Like other energy storage companies, Pearson sees opportunities for Aquion in wind and solar farms and microgrids. Utilities could also benefit from Aquion's batteries. "We can help balance out an intermittent supply," he said. "From the utility side it;s reacting to demand. If you have a spike in demand we can help."

"We're at a very interesting time in this company," Pearson said. "We have a proven battery and we are now in volume production in 2013. It's not a science experiment anymore — it's a vibrant solution."

Flow batteries are another promising battery technology. "They are rechargeable liquid batteries," said Primus Power CEO Tom Stepien, who helped start the Silicon Valley-based company in 2009. "Potential is stored as chemical energy, usually in one or two tanks. That energy is converted to electricity, as those chemicals are pumped through a reaction chamber a reversible chemical reaction takes place. The plates are zinc typically. When I first heard about flow batteries four years ago, I said, 'Really? Do they work?' The reality is it's just another way of storing electricity."

The advantages of a flow battery over lithium ion and sodium sulfur batteries include a substantially lower cost per unit energy, long lifespan and safety (they don't run hot like sodium sulfur and lithium ion batteries), Stepien said.
They're also modular — the units are built and delivered in a shipping container, which means they're easy to transport and relocate. "Some batteries are like a custom home that takes six months to get up and running," Stepien said. "We have more of a mobile home approach rather than a custom home approach."

Coconut vs. Carbon
While countless companies are battling for a share of the renewable energy storage market, some firms are finding ways to improve the performance of the components that help store energy.
Seattle-based EnerG2 has patented its process of producing synthetic carbon for use in many storage applications, including ultracapacitors.

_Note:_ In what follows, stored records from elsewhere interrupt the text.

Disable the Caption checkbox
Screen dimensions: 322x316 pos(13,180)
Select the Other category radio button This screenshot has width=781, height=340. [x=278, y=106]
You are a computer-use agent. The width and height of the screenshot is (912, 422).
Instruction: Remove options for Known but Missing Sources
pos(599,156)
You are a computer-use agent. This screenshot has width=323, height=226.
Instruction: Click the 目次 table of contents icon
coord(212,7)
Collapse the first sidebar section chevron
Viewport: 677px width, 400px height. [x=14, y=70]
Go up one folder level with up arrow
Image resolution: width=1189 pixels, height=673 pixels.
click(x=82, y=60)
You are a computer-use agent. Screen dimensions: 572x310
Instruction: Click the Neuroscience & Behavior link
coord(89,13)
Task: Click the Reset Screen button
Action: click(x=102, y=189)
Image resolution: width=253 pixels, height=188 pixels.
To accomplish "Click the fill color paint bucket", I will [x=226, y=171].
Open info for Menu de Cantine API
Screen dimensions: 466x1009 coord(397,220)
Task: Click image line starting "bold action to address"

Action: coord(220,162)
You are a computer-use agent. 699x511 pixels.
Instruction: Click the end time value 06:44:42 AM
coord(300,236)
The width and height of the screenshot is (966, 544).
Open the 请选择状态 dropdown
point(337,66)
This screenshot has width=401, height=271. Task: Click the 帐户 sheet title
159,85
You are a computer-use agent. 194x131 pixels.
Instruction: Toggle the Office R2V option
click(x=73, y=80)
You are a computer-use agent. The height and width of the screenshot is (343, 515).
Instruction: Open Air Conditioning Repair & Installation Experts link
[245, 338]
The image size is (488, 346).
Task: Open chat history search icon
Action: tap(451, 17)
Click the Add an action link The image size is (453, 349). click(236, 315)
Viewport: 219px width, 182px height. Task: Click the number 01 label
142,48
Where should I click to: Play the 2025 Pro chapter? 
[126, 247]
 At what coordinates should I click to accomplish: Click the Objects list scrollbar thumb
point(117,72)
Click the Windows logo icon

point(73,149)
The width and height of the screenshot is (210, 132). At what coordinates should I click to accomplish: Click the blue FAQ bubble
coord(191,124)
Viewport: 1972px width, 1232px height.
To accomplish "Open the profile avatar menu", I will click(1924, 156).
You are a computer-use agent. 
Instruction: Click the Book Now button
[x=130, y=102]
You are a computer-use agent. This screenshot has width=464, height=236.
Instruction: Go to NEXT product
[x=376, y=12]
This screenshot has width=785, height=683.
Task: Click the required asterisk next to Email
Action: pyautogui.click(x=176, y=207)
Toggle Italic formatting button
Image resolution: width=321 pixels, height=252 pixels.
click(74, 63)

Instead of burning and purifying the carbon from coconut husks, EnerG2 produces pure synthetic carbon at a plant in Albany, Oregon. Synthetic carbon holds many advantages over the "natural" carbon from coconut husks, said Aaron Feaver, the company's chief technology officer and co-founder.

"Coconut has substantial amounts of impurities which are retained in the carbon after processing," Feaver said. "One specific problem is its high iron content. Iron is a catalyst and when inserted into an energy storage device results in premature failure."
EnerG2's pure carbon "stores electrochemical energy at significantly higher rates than coconut carbons" which enables storage devices to run at higher voltages, resulting in a carbon "that can store up to 50% more energy than coconut carbons," Feaver explained.

Not content to merely improve the efficiency of renewable energy storage, EnerG2 has a much more ambitious goal: to make gasoline "no longer make sense."

"The next generation of energy storage improvements is already helping move us in this direction," Feaver said. "In the end, we believe that these up-and-coming innovations will almost certainly spell the demise of gasoline in our society. The effort must be collective and collaborative to end the reliance on gasoline and to improve the efficiency of our energy consumption."